National plaudits for Somerset’s creative social care

Independent social care experts have praised Somerset County Council’s creative approach to social care.


The Social Care Institute of Excellence (SCIE), one of the sector’s leading voices, says the authority’s innovative work offers “glimmers of hope” at a tough time for social care.


This follows the recent BBC Panorama ‘Crisis in Care’ documentaries which saw Somerset bring to life the national pressures facing care as the demands of an ageing population out-strip Government funding.


In an article for the SCIE’s Chair, Paul Burstow, said: “There is another Somerset story to tell… it is working hard to promote innovative approaches to care”.


He praises the Council’s ‘Community Connect’ strategy, and specifically Somerset’s growing network of Micro-providers and Village Agents which have been kick-started and supported by the County Council.


Somerset is trying to implement a very different way of meeting need and managing demand… it is still early days, but there are lessons to be learned”.


In recognition of this work, Somerset is a member of SCIE’s ‘Think Local, Act Personal’ Innovation Network, a group of 17 local authorities, innovative providers and individuals working together to find ways to develop and share innovative practice.

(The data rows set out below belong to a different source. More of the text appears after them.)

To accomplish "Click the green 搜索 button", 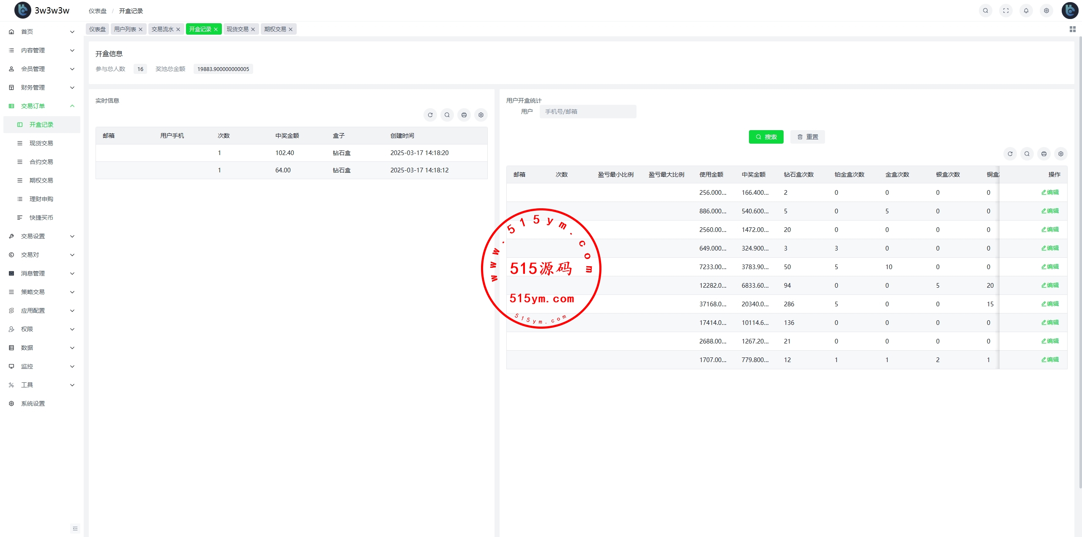I will click(766, 137).
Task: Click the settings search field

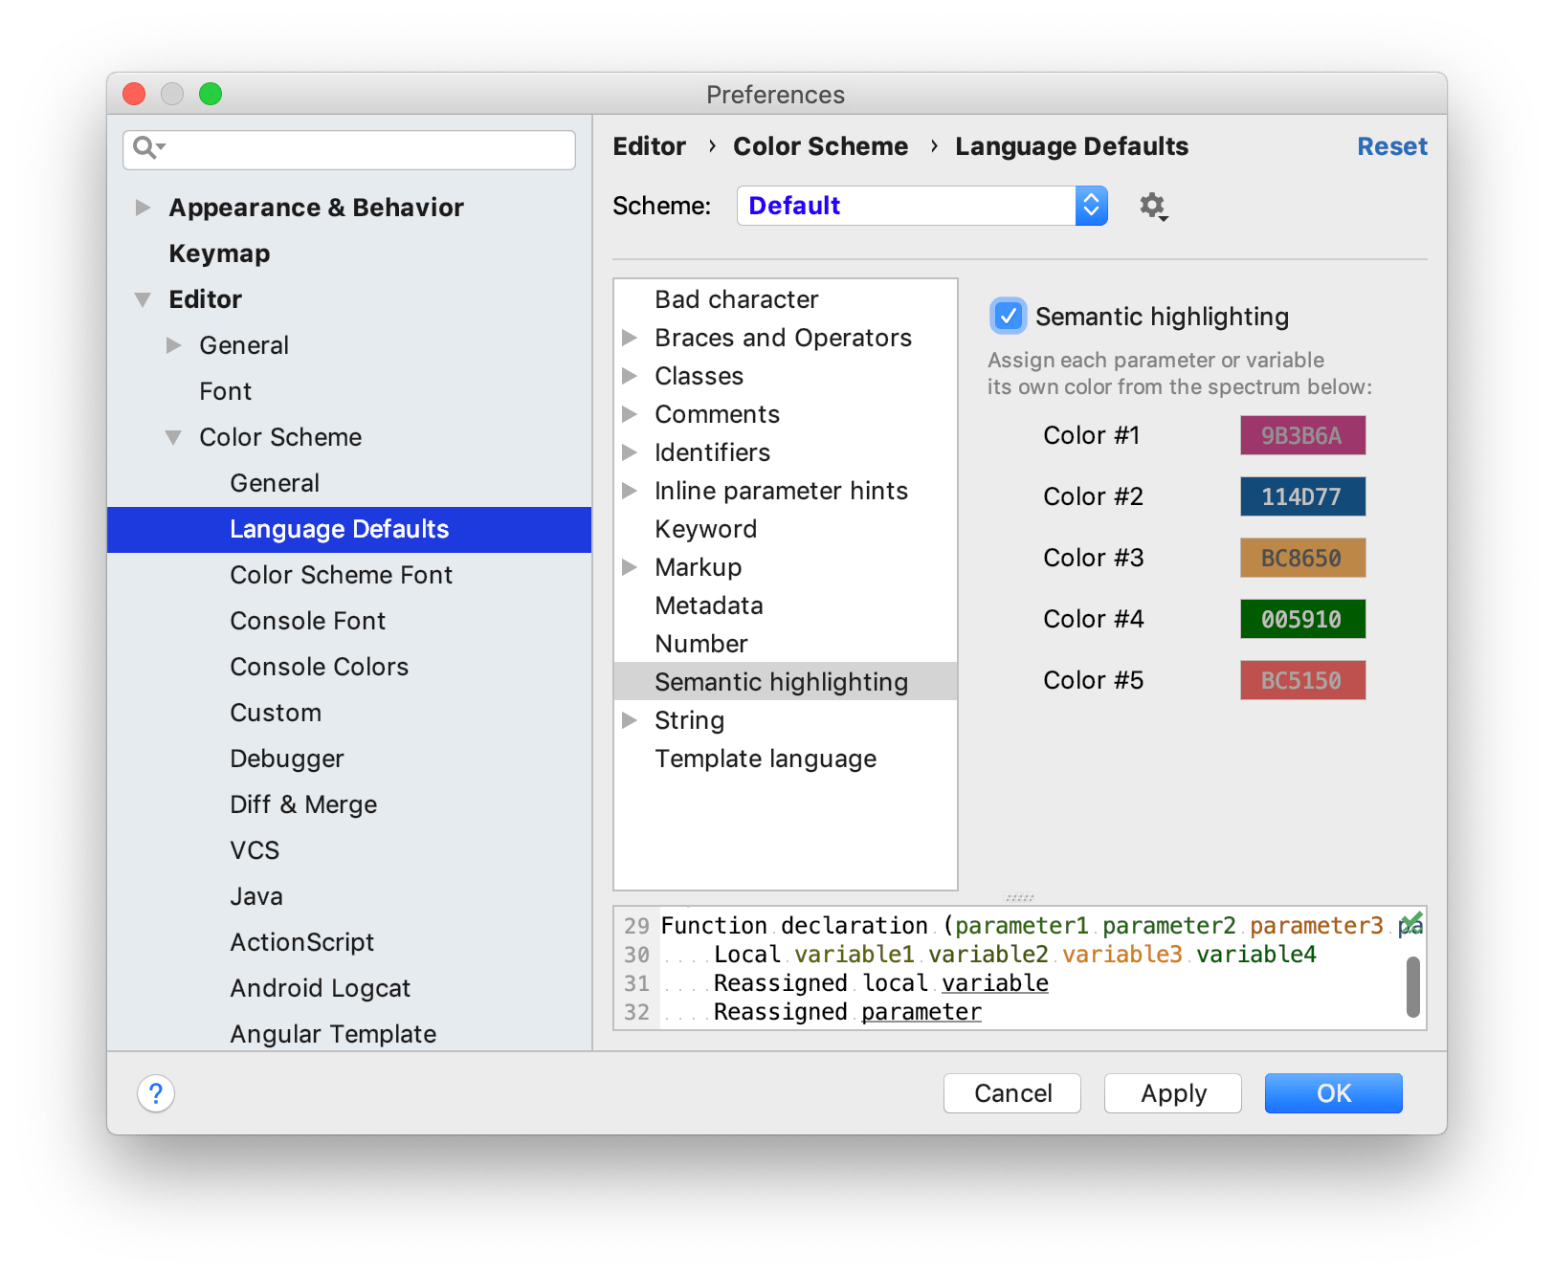Action: (x=348, y=149)
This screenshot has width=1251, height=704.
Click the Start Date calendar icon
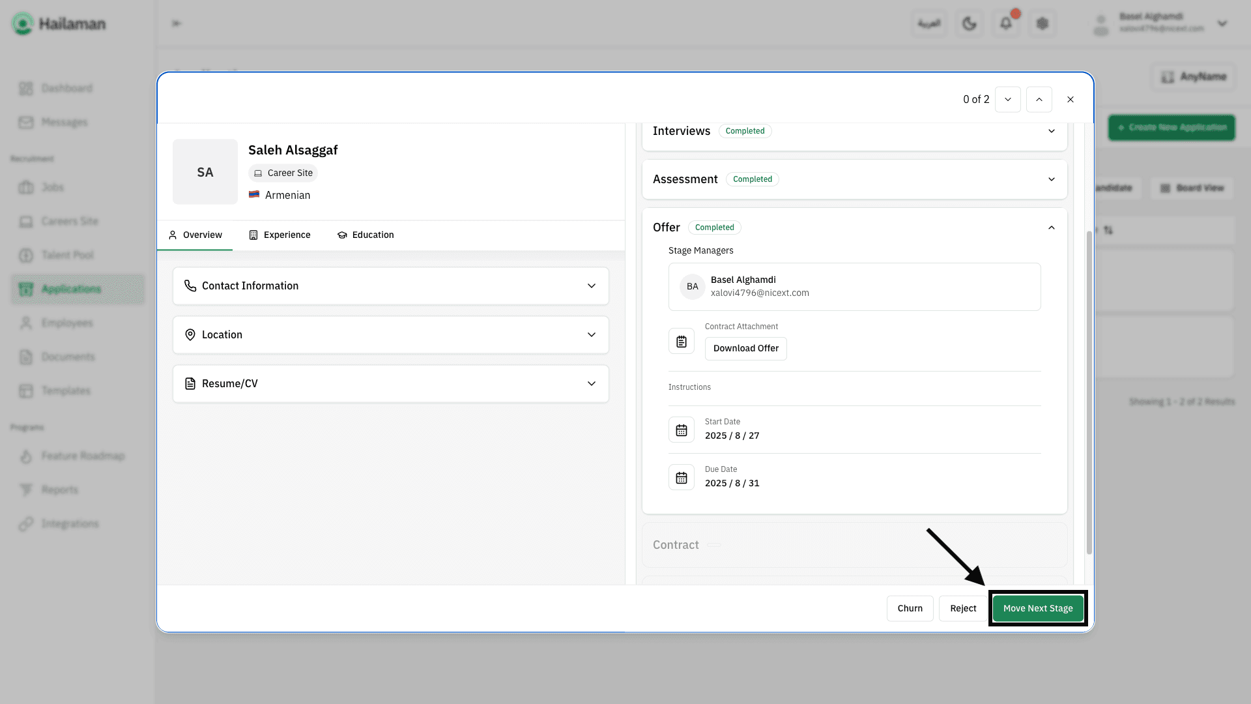coord(682,430)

Somerset County Council is committed to lobbying for long-term, sustainable funding for social care funding. It took part in the Panorama documentary to play its part in putting the issue on to the political and public agenda.


Councillor David Huxtable, Cabinet Member for Adult Services, said: “The social care system needs to be appropriately and sustainably funded and we will continue to stand up for care and fight for that.


“But more money isn’t the whole answer, we need to be working differently and exploring different ways of meeting needs in and with our communities. I’m delighted Somerset is taking a leading role in this and being recognised as a trailblazer by SCIE.”


You can read the SCIE article here


Panorama spent ten months filming with the County Council’s social care staff in a move described as “brave and right” by the Minister for Health and Social Care, Matt Hancock MP. The resulting documentaries were broadcast in May and June, receiving massive national media coverage and prompting political debate on the subject.